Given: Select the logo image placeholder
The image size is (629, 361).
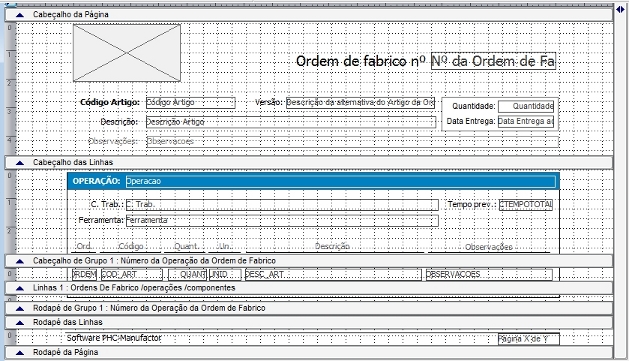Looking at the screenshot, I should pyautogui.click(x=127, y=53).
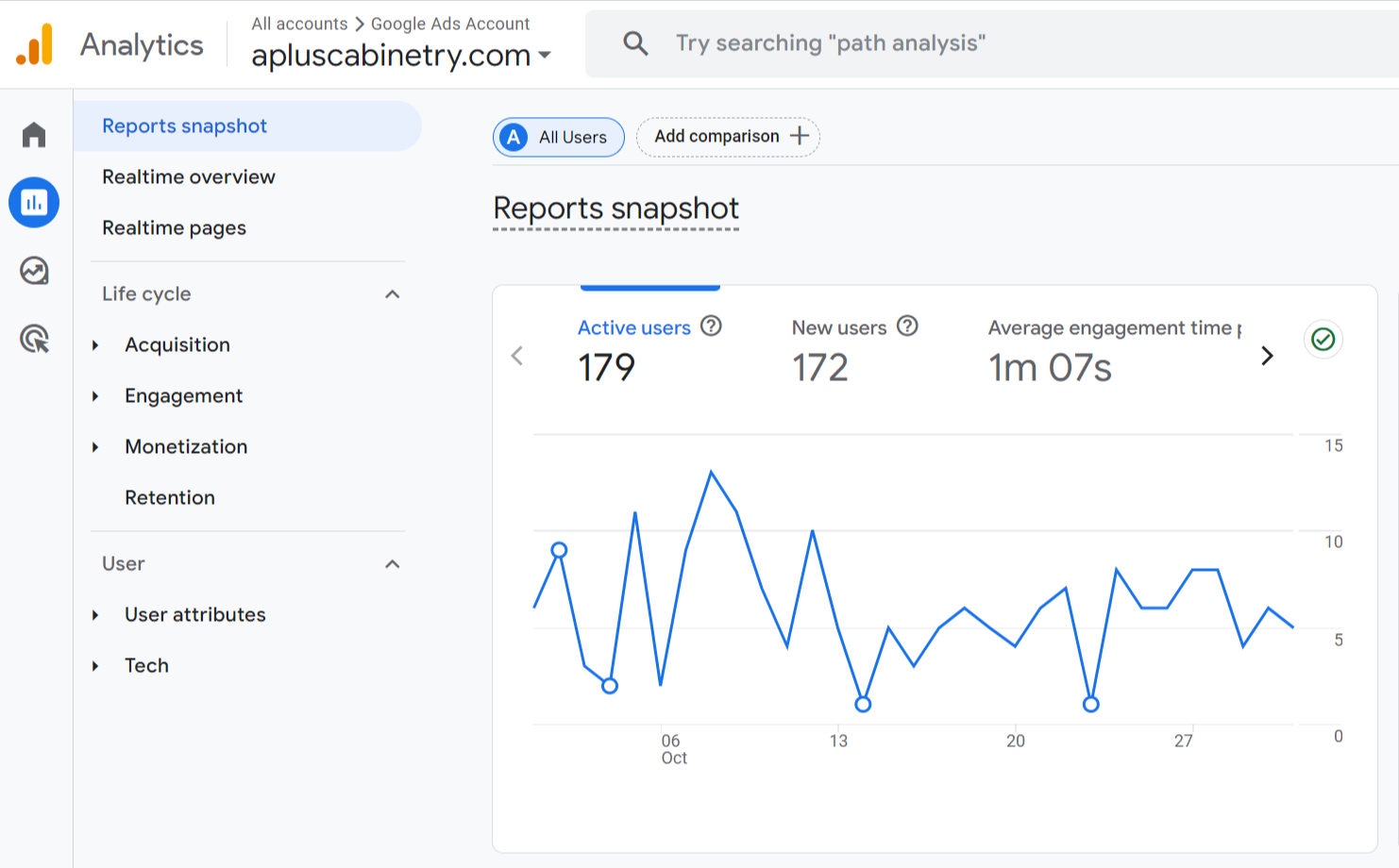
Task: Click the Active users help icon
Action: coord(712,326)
...
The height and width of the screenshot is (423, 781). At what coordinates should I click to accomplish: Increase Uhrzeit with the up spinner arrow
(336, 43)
==
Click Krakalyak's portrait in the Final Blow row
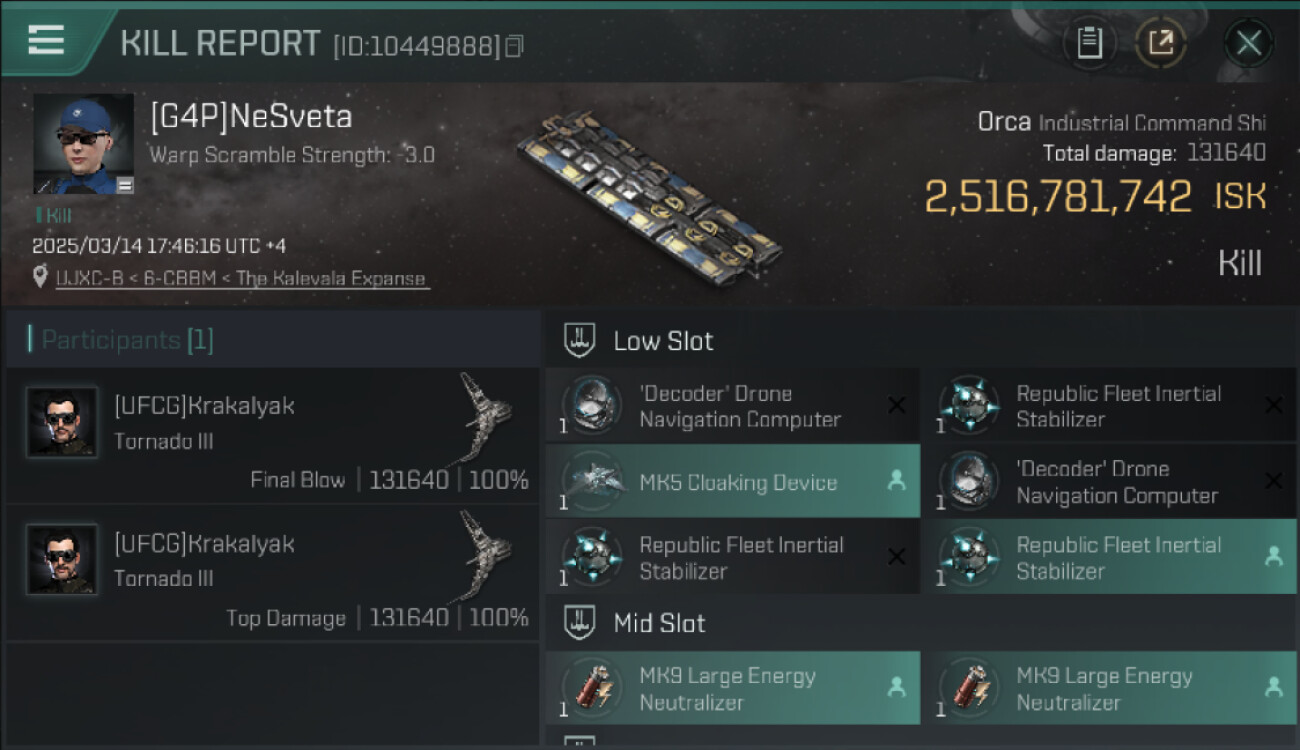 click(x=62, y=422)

» **Task to complete**
Count the lines of the records that contain the word "image", matching case exactly, and give only that number.

» **Reply**
2